We parked and looked out over the widest view we have yet seen over Derbyshire’s Dales. At this stage, we hadn’t a clue where we actually were geographically…except somewhere above Hathersage. For me it was pretty close to being in heaven. It didn’t take us long to work it out though… and realise that once again, we had been a little dense.
I’d come in via Carl Wark on Thursday and photographed cows against its vast bulk, we had been forced past it by the road closure on Friday, and on Saturday we had visited a cross on Fox Lane as we had done the last time we had looked at Carl Wark from the Fox House pub… and decided we really ought to visit. Given the way things usually work around here, we should have realised…
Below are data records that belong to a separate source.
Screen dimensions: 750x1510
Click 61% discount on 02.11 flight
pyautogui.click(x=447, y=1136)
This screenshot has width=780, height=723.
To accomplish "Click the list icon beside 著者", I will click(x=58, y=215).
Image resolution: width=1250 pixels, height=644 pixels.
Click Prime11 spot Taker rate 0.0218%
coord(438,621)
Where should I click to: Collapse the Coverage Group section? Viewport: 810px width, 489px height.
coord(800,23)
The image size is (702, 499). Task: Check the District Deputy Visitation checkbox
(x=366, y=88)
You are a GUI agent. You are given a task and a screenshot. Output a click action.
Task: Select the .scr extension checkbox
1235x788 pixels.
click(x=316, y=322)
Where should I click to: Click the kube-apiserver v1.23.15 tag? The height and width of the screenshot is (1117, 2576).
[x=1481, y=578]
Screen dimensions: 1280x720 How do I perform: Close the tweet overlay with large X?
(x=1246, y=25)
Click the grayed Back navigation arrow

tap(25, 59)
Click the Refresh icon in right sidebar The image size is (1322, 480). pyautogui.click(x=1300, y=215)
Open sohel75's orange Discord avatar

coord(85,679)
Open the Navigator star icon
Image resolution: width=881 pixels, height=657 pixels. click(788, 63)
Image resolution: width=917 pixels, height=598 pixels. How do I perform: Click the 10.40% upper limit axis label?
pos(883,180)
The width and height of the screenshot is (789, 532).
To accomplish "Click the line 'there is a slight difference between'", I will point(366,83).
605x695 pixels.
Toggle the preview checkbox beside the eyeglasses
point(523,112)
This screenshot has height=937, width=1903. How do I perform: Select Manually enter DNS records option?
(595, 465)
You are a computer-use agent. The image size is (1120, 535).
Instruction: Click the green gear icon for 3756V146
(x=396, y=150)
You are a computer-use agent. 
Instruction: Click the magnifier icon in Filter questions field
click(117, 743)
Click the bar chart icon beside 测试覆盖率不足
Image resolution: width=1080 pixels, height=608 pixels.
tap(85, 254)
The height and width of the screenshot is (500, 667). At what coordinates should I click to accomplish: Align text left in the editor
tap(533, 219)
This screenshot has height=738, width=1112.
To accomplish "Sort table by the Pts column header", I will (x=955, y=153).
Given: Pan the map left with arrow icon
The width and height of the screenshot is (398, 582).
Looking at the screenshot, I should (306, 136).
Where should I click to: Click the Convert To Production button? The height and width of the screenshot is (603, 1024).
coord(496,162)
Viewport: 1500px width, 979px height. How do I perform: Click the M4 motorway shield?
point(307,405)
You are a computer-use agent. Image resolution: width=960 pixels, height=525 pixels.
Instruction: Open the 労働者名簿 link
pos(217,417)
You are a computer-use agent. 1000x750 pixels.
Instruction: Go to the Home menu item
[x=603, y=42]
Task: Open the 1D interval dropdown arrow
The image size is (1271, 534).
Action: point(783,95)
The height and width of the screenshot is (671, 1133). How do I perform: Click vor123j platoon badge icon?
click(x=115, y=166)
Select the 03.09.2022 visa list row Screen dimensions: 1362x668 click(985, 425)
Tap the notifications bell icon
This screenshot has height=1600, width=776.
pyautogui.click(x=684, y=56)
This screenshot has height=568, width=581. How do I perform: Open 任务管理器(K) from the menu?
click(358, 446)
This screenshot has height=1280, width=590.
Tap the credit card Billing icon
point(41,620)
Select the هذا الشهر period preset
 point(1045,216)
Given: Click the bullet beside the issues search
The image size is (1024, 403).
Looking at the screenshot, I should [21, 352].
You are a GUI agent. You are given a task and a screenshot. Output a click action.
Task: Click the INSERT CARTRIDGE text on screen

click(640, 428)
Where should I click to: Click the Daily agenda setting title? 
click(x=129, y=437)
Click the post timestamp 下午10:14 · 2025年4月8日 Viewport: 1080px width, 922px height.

“That’s Carl Wark.” We looked down from the stones atop Higger Tor. We really were going to have to visit. A white path snakes down the hillside to the odd feature, sailing like the prow of a ship across the valley. This is one of those places so unusual that the archaeologists cannot agree on either dates or usage. It is classed as an Iron Age hillfort usually; natural ramparts have been enhanced by man. It is unique in the north, being unlike any other site.
The remains of walls created from a melding of land-fast boulders and construction work create an enclosure that has been interpreted as both a temporary refuge and a sacred site. The history of the place is hard to decipher, as every period is represented here, as far back as the Neolithic… so it could have been in use for up to twelve thousand years. We really needed to explore. “Not today though…” We watched four or five walkers strolling to and from the rocky castle. “Far too many people.”
The wind whipped my hair around my face, but the afternoon sun was warm. In sheltered places the very first flowers of the ‘proper’ heather, the one that lays a royal mantle over the landscape, are starting to open the tightly furled buds. I panic and start counting days… would I miss the heather this year? I couldn’t, surely not… but it will be a month before I can come north again.
Reluctantly, we made our way back to the car, looking across at Stanage Edge and remembering that there are stones and cairns we need to see, including Robin Hood’s Cave. As I started the engine to take s back to the city for the last journey of the weekend, I spotted something and grabbed the camera… out on the top of the moor, some 1,400 feet above sea level and miles from the nearest house… an elderly ice-cream van was driving towards us. As a parting shot, it couldn’t have been more perfect.
I love this, “every time we have failed to find what we were looking for, we have found other wonderful things.”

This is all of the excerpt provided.